Perhaps most importantly to me, was undertaking riding lessons.

I pondered my options for the better part of the year as it became clear that my fears of riding still had a hold of me and I had to do something to help myself or my training career was going to go down the tubes.
I looked into western and bareback trainers but never committed. Then one day I was compelled, as I was walking past her, to circle back to Tanya, the riding instructor where I board, who I have known for 15 years, and ask her about lessons.

English lessons.

Something I’d never before considered, something I had zero interest in, until that moment in time.

We set up a session for the very next week and I have been enthralled ever since. She kicked my ass that first day, when on my very first lesson she asked me to post. I hadn’t been expecting that at all, I was expecting to ease into it, maybe after a lesson or two.

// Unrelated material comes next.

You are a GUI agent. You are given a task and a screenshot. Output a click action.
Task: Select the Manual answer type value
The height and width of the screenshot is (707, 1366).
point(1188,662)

I should have known better!

Even so, and hour later, as I dismounted the gentle giant Thoroughbred, Clyde, and cowboy-style bowlegged walked him back to his stall, every muscle in my body aching, and the two-day sore than came after, in spite of it all, I was absolutely hooked.

Learning to ride a different style, filling the holes in my own training/riding, gaining a more secure seat, and pushing myself outside my comfort zone (Ride over those trotting poles with no reins and my arms out to the sides like a bird, what?! Okay here we go!) It has all become the best part of my week, and I’d venture to say, the best part of my year.

It’s been a strange year. I have gained much. I’ve stretched and grown, and had ups and downs. I’ve faced fears head on. I’ve had fun. I’ve learned. It wasn’t so much a year of “saying yes”, but instead, a year of saying Yes!

 “There is no end to education. It is not that you read a book, pass an examination, and finish with education. The whole of life, from the moment you are born to the moment you die, is a process of learning.”